» **Work instruction**
What does the passage on recognizing objects in Korean sentences say, word for word, starting with "This study is" and going on through "conversation with AI."?

» **Passage shown**
═══

In natural languages, objects always follow a lot of modifiers. For example, ‘dark’, ‘cool’, ‘warm’, ‘delicious’, or ‘not too much bitter’. This modifier thus changes the language to various feelings such as smooth, rough, dry, and so on. However, this modifier is a very cumbersome noise for algorithms. Therefore, filtering out all these modifiers is one of the important algorithms. Assuming that the just a dry sentence “커피 한잔 주세요” (Please give me a cup of coffee) is entered, this sentence is classified as “Object”, “Action”, “Preference”, ie, “coffee”, “give”, “a cup”. At this time, if only "coffee" is recognized as an object, the probability is 100%, but if “a cup” is also recognized as an object, its probability of recognition falls to 50%.
Therefore, although “cup” is recognized, algorithms must filter them out as “Preferences” rather than “Objects”. To evaluate this, 25 natural language sentences were enter as shown in Table 1, and the recognition rate of the object was evaluated.
As shown in Fig. 8, the dash line represents the total number of objects, and the dot line represents the number of recognized objects. And the solid line represents the probability.
As described hereinabove, the recognition rate is close to 90%. Of course, this can be a high recognition rate because it is only for objects. However, it is expected that “Action” and “Preference” will show high recognition rate.
VI. CONCLUSION
In this study, the Korean sentences are defined in exactly three fields as Action, Object, and Properties. The result of object derivation performed with n numbers of algorithms but the system could not interpret it as a complete AI form. And also calculated-value could be little bit vague. However, if study added “Action” and “Properties”, system can make dialogue with fully-constructed paragraph.
This study is only a part of AI application. Due to interactions between human and AI, Our future study aimed to build perfect chatbot application for the ordering system. In the future study, we would expected that users can be able to use our technology and skills to have conversation with AI.

═══

» **Data section**
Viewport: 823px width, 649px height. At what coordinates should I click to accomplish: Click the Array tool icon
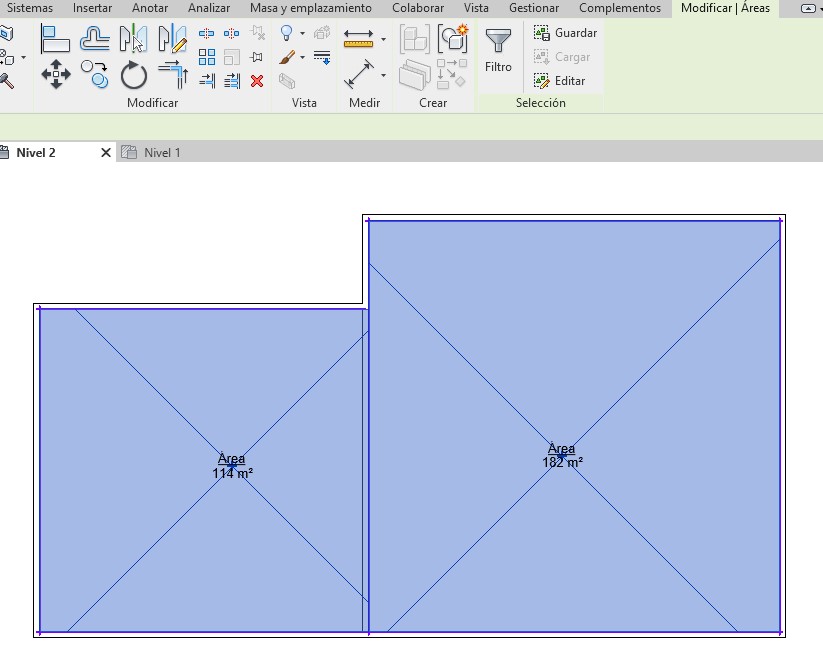tap(207, 57)
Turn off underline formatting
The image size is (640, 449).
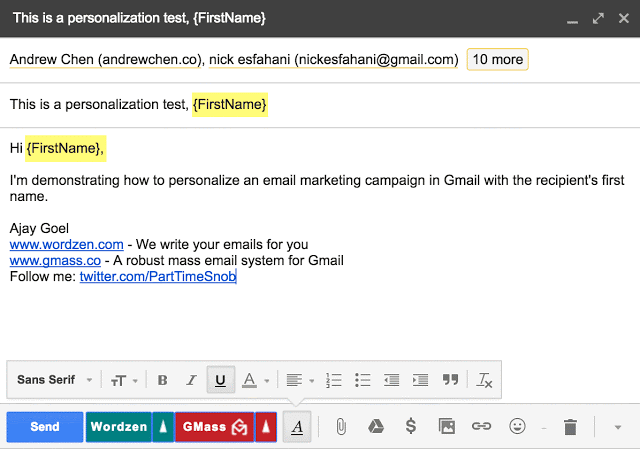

═══

» **Expected answer**
This study is only a part of AI application. Due to interactions between human and AI, Our future study aimed to build perfect chatbot application for the ordering system. In the future study, we would expected that users can be able to use our technology and skills to have conversation with AI.